Lord Myners, a former City minister, is set to resign his post as senior independent director just four months after he was appointed to lead an overhaul of the company’s bloated structure.
It leaves the historic organisation in further disarray, amid ongoing problems at its banking arm.
Myners will leave the organisation, which operates supermarkets to funeral homes, after he completes a report into leadership failures at the business, commissioned after a £1.5bn blackhole was discovered at the Co-op Bank last year.
The exit comes a month after former chief executive Euan Sutherland was also forced out over plans to alter the make-up of the Co-op boardroom. He later branded the Co-op “ungovernable”.
Myners’ decision arrived hours after one of the Co-op’s most powerful societies had rejected his proposals to slim down the number of people who decide how the group is run. Midcounties Co-operative, the largest of the Co-op’s societies and a major player in its own right with £1.2bn of revenues, said they would not accept Myners’ plans.
The departure comes at a critical time for the group.
Co-op Bank, which is 30 per cent owned by the Co-op, is preparing to report billions of pounds in losses tomorrow, when it publishes its long-delayed results.
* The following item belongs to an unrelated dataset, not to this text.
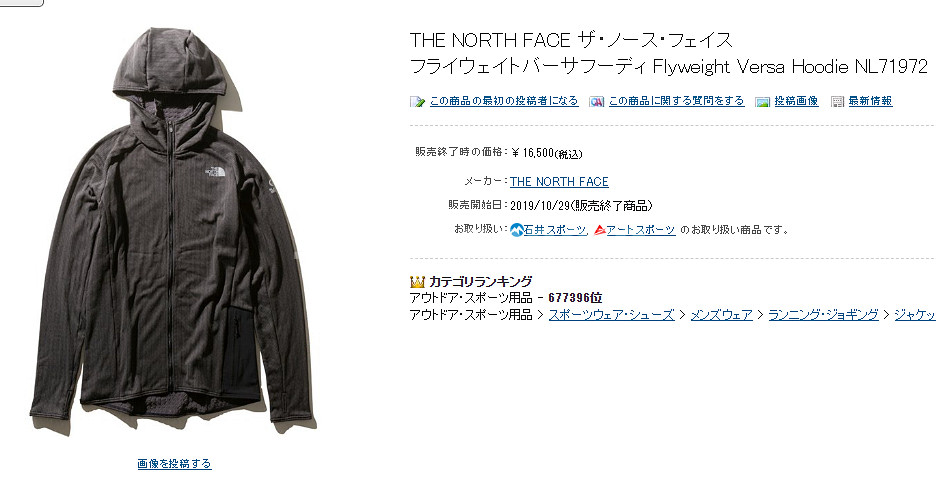Visit the アートスポーツ store link
The image size is (936, 485).
tap(641, 229)
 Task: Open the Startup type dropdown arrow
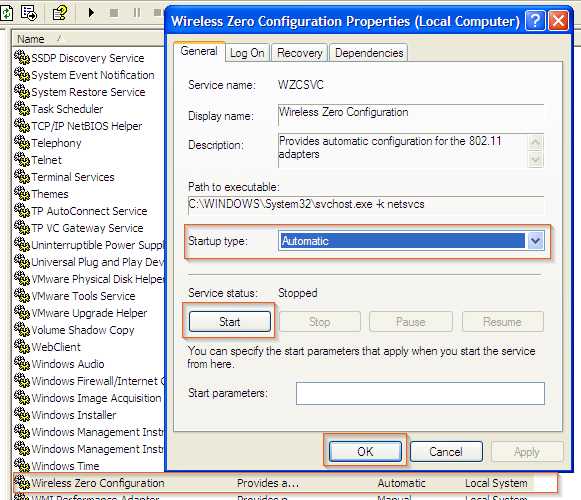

Myners, a City grandee who has been chairman of Marks & Spencer, the Guardian Media Group and Land Securities, had recently published draft recommendations to give the Co-op a board structure similar to a quoted Plc but said he was “deeply troubled” by the “disdain” some board members had for the executive team.
Myners’ departure is the latest twist in a long running saga at the historic organisation.
Co-op Bank was turned over to a pack of American hedge fund investors last year to help fill a £1.5bn capital shortfall in its balance sheet.
A subsequent newspaper probe into the personal life of its chairman, Reverend Paul Flowers, led to his arrest on drugs charges and he was forced to step down in disgrace.
Only last month, the bank reported that it needed a further £400m to help it pay for charges related to past misconduct.
The split at the Co-operative Group was laid bare in March when Sutherland blasted Co-op board members on Facebook for leaking plans of his pay package to the press. He resigned a day later.
The company declined to comment last night.